I went looking but I could not find a precedent for Michael Kreihsl’s Risk and Side Effects, a comedy about a narcissistic architect named Arnold (Samuel Finzi) who in the middle of a grand, ego-boosting project is told by his wife Kathrin (Inka Friedrich) that she needs a new kidney and she expects him to do the honours.
Arnold throws his arms around Kathrin and is full of empathy for her medical crisis. However, when he ponders on offering up a kidney and the disruption it will cause to the erection of his phallus-shaped skyscraper (yes, there are a few dick jokes) Arnold hesitates and searches for alternatives, such as the illegal organ trade.
Further pressure is put on Arnold when his gormless best friend Gotz (Thomas Mraz) offers a kidney to Kathrin. Arnold doesn’t want to be shown up by Gotz, who seems happy to give a kidney to anyone who asks, but neither does he want to lose a willing donor.
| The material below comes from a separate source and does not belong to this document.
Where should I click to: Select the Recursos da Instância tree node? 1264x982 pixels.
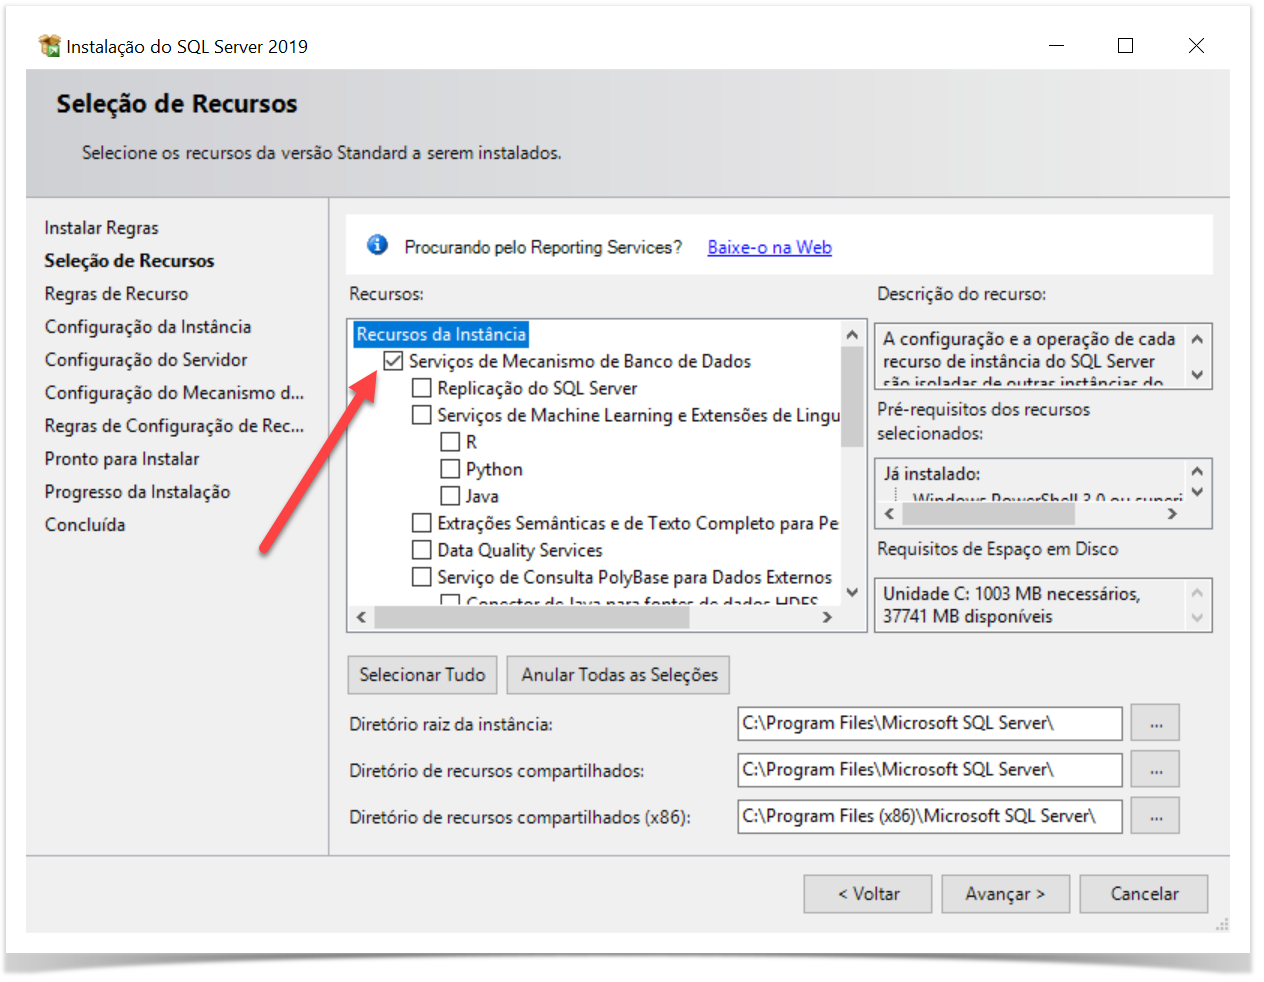coord(441,334)
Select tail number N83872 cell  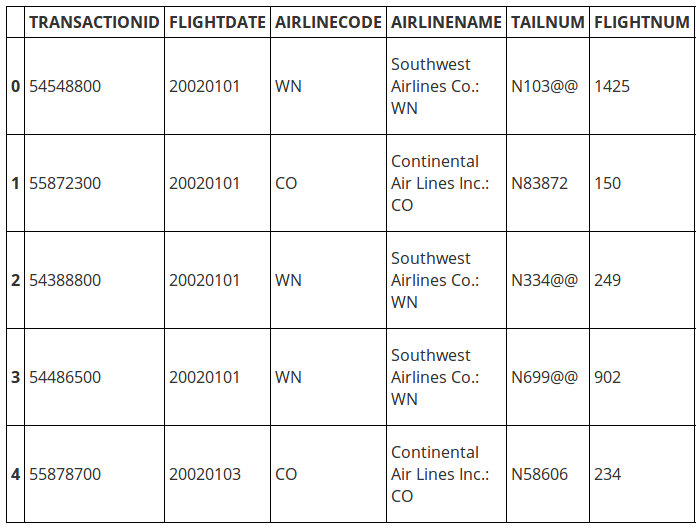pos(548,183)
Risks and Side Effects, which is one of two Austrian films at this year’s German Film Festival, is at its best in those scenes in which Arnold argues his way out of his marital obligation, frantically reaching around for convincing reasons not to give his wife a kidney.
Arnold’s selfishness and the pathetic nature of his excuses pushes Risks and Side Effects into the terrain of Seinfeld and Curb Your Enthusiasm, in which we laugh at the unheroic hero for his lack of basic human decency but recognise the quality in ourselves (how many of us would hesitate if asked to donate a kidney?).
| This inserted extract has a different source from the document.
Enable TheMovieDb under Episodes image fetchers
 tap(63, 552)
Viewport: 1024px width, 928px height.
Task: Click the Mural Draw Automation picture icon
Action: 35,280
While Risks and Side Effects does not live up to its promise – the film needed to drill down deeper into the relationship between Arnold and Kathrin instead of piling on irrelevant infidelity subplots – it’s pleasing to see a smart, funny dissection of the heartlessness bourgeois striving that evokes the work of an earlier Austrian satirist, Billy Wilder.
The spirit of Wilder infuses another highlight of the German Film Festival, Leander Haussmann’s A Stasi Comedy. Set in East Berlin in the early 1980s, A Stasi Comedy is about a communist operative named Ludger (David Kross) who is assigned to infiltrate the Prenzlauer Berg district, the home to bohemians and artists and free-thinkers. Eventually, he comes to live a double life – one as an underground poet and one as a Stasi agent.
“Fans of the Oscar-winning The Lives of Others, with its detailed depiction of the Stasi’s cruel methods, will be disappointed if they are expecting something similar. This film’s main purpose is to entertain, and Haussmann uses farce and slapstick, with strong performances from the talented cast helping to propel its off-beat drama,” says the Australian Book Review.
This year’s German Film Festival also has a terrific retrospective section, with classics from each of the past five decades. From the 1970s there is Volker Schlondorff’s searing adaptation of Gunter Grass’ The Tin Drum; and from the 1990s there’s Tom Tykwer’s breakneck thriller Run Lola Run that launched a thousand TV commercials; and there’s the touching and funny Good Bye, Lenin!, in which a fresh-faced Daniel Bruhl (Ford vs Ferrari) plays a devoted son who decides to protect his mother from the reality of the collapse of the Berlin Wall.
Risks and Side Effects is on at the Luna on SX on June 4 at 4.15pm, June 11 at 7.15pm and June 18 at 6.40pm. The German Film Festival is on until June 22.